Should work just fine

Here's the thread where Andy talks about it

http://www.audiofrog.com/community/...rs-in-systems-with-active-crossovers/#post-68

Sent from my SM-G955U using Tapatalk


----------



## disconnected (May 10, 2017)

Thank you Audiofrog, they included two capacitors with my order.


----------



## drop1 (Jul 26, 2015)

disconnected said:


> drop1 said:
> 
> 
> > I thought the gb10 were $200 and the gb 15 $300. Hmmm.
> ...


I was basing this off what I paid locally and the prices for both ideas quoted.
I went with the gb 10 oem in a 2 way with the gb60 due to stock location fitment.

The gb10 is a VERY capable tweeter and is very easy to get seamless integration with the gb60. If there's distortion coming from the gb60 by letting it play that high I sure can't hear it. I honestly don't know why anyone would need the gb15. My mids are in my doors, tweets far forward on the pillars and I have zero issues. Stage is nice and high.


----------



## Flash69 (Jun 1, 2013)

Reviving an old thread.
Do we have a dealer on the forum? I'm looking for them also.


----------



## SkizeR (Apr 19, 2011)

Flash69 said:


> Reviving an old thread.
> Do we have a dealer on the forum? I'm looking for them also.

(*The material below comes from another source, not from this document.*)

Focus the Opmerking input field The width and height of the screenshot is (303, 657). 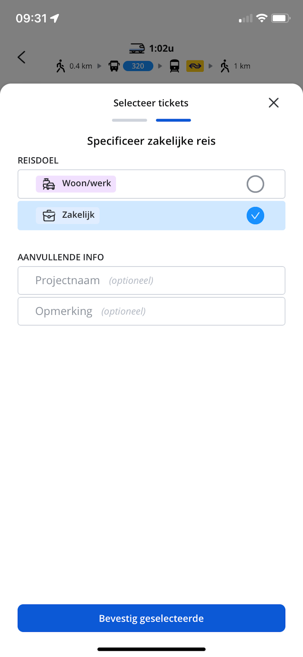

gotta find a local dealer. im sure theres one or two in Austin.


----------



## I800C0LLECT (Jan 26, 2009)

I have some used ones I may part with. PM me if interested

Sent from my ONEPLUS A6013 using Tapatalk


----------



## dhmcfadin (Sep 28, 2017)

Flash69 said:


> Reviving an old thread.
> 
> Do we have a dealer on the forum? I'm looking for them also.




Austin AF Dealers:

Audiomaster
2605 S IH 35 Frontage Rd suite a, Austin, TX 78741
(512) 326-9077
https://goo.gl/maps/HdzFMzwLyLo

Elite Customs
1310 Chisholm Valley Dr #410, Round Rock, TX 78681
(512) 584-9379
https://goo.gl/maps/hDTqdkvKuqH2


----------